Bemerkenswert ist auf jeden Fall die Intensität, die Wissbegier, vielleicht auch die Sorgfalt, mit welcher sich jener Besuchertyp mit der Gesamtheit und den Details des Gebäudes »Kunstmuseum Appenzell« beschäftigt. Es macht Freude, die fotografierenden, zeichnenden, schreibenden Besucher:innen zu beobachten, die niederknien, um die Fussbodenmaterialien nachsichtig abzutasten, die sich nach oben recken, um beispielsweise die Metallprofile der Fensterlaibungen genau zu sehen. Überhaupt, die Architekturliebhaber:innen versuchen offensichtlich, das Gebäude in seiner Struktur, in seiner Machart und in seiner Oberflächentextur zu »begreifen«.
Für Annette Gigon und Mike Guyer bedeutete das Bauprojekt »Museum Liner« die vierte Möglichkeit, ihre Vision eines der Kunstbetrachtung angemessenen Raumes zu verwirklichen. Nach dem Kirchner Museum Davos (1992), der Erweiterung des Kunstmuseums Winterthur (1995), der Renovation und des Anbaus der Sammlung Oskar Reinhart Winterthur (1998) konnten und mussten die kongenialen Lösungen, welche das Büro Gigon & Guyer für die drei »Vorgänger« gefunden hatten, neu gedacht werden, um in dem spezifischen Appenzeller Kontext wiederum zur Wirkung zu kommen.

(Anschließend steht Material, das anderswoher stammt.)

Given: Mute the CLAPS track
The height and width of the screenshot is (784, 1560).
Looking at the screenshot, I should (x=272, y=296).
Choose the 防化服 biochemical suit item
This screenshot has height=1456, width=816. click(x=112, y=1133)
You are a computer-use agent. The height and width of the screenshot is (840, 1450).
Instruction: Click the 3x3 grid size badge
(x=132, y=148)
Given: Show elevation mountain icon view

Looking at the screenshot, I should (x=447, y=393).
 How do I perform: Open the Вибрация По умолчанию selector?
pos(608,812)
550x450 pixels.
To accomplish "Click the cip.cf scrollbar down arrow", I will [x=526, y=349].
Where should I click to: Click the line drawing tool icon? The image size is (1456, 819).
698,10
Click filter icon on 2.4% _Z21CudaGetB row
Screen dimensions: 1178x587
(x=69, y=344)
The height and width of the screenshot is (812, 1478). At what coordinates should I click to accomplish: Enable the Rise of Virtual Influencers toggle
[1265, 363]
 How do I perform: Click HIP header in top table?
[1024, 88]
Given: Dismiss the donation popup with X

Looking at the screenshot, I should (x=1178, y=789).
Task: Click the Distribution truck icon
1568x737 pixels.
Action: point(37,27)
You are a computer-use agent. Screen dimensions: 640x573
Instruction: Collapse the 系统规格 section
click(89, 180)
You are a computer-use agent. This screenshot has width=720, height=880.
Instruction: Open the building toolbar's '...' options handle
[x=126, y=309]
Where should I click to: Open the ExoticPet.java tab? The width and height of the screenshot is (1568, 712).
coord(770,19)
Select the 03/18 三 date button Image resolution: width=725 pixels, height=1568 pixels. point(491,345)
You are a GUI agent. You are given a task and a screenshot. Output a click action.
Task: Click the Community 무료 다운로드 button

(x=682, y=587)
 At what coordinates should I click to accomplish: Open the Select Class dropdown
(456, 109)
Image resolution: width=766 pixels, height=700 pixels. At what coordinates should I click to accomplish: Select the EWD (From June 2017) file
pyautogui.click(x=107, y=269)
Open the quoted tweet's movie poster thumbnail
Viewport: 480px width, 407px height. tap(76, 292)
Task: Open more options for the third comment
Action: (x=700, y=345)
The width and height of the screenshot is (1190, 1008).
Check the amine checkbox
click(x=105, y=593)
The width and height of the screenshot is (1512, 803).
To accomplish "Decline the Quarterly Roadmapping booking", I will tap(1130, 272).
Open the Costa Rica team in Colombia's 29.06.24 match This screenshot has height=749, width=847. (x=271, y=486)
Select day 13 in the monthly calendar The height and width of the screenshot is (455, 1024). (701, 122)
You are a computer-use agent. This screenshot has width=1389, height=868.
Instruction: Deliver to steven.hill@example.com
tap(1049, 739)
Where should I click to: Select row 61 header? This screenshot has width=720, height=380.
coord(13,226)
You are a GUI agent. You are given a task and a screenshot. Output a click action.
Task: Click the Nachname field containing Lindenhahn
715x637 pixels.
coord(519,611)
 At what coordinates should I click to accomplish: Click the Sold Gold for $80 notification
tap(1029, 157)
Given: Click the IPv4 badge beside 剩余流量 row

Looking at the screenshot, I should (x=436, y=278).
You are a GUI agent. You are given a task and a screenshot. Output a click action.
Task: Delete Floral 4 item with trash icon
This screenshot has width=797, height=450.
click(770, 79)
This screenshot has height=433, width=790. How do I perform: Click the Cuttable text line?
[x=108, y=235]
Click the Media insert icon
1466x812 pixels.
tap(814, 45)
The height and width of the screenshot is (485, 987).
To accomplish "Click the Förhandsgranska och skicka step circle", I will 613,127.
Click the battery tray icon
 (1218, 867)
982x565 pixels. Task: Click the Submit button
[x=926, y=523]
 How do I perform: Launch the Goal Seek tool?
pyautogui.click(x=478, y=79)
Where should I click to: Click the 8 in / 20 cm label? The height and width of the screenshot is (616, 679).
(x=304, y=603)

Von Vorteil, im Sinne einer grösstmöglichen Gestaltungsfreiheit, war sicher, dass der Bau ein Direktauftrag ohne vorherigen Wettbewerb war. Der Stifter des Museums, der Unternehmer Heinrich Gebert, mit Carl Walter Liner durch Heirat verwandt, war so begeistert von der klaren und reinen Architektur des kristallinen Kirchner Museums Davos, dass er in Absprache mit dem Stiftungsrat 1996 dem Architekturbüro Gigon & Guyer den Entwurf und dann die Realisation des Museums anvertraute. Wie schon beim Kirchner Museum Davos, schufen die Architekten ein Ausstellungs- und Sammlungsgebäude, das multifunktional bespielt werden kann. Nicht zu unterschätzen ist die Bedeutung des verhältnismässig frei liegenden Baugrundstücks – sowohl für den architektonischen Entwurf wie auch für die Akzeptanz des Hauses im Kanton Appenzell Innerrhoden. Das vom Appenzeller Frauenkloster Sta. Maria der Engel der Stiftung Liner zur Verfügung gestellte, längsrechteckige Grundstück liegt in der Nähe des Appenzeller Bahnhofs, allerdings nicht auf der eigentlichen Dorfseite, sondern zur ländlichen, unbebauten Seite hingewandt. Das Museum Liner ist somit an der Schnittstelle zwischen touristischem »Trubel« und alltäglicher Ruhe, zwischen städtischer Infrastruktur und Brachland angesiedelt – in gewisser Weise liegt das Museum auf einer Insel. Es kann von auswärtigen Besuchern vom Bahnhof aus zwar gesehen und leicht erreicht werden, optisch gehört das Museum dennoch nicht zum historischen, zum gewachsenen Ensemble des Dorfkerns.
Ausgehend dem Terrain, auf dem gebaut werden konnte, dem Ort, in dem gebaut werden sollte, der Landschaft, in dem das Gebäude stehen sollte, den Inhalten, denen das Bauwerk ein Zuhause geben sollte, erfanden die Architekten einen fast perfekten Ort. Einen Arbeitsort, der inzwischen nicht nur zu einem der Wahrzeichen des Ortes Appenzell, sondern zu einem Monument sowohl der Architekturhistorie wie auch ganz allgemein der Besinnung geworden ist. In der Architektur ist beides aufgehoben: äußere Repräsentation – in einem zurückhaltenden Sinne – und innere Konzentration – in einem zwanglosen Sinne.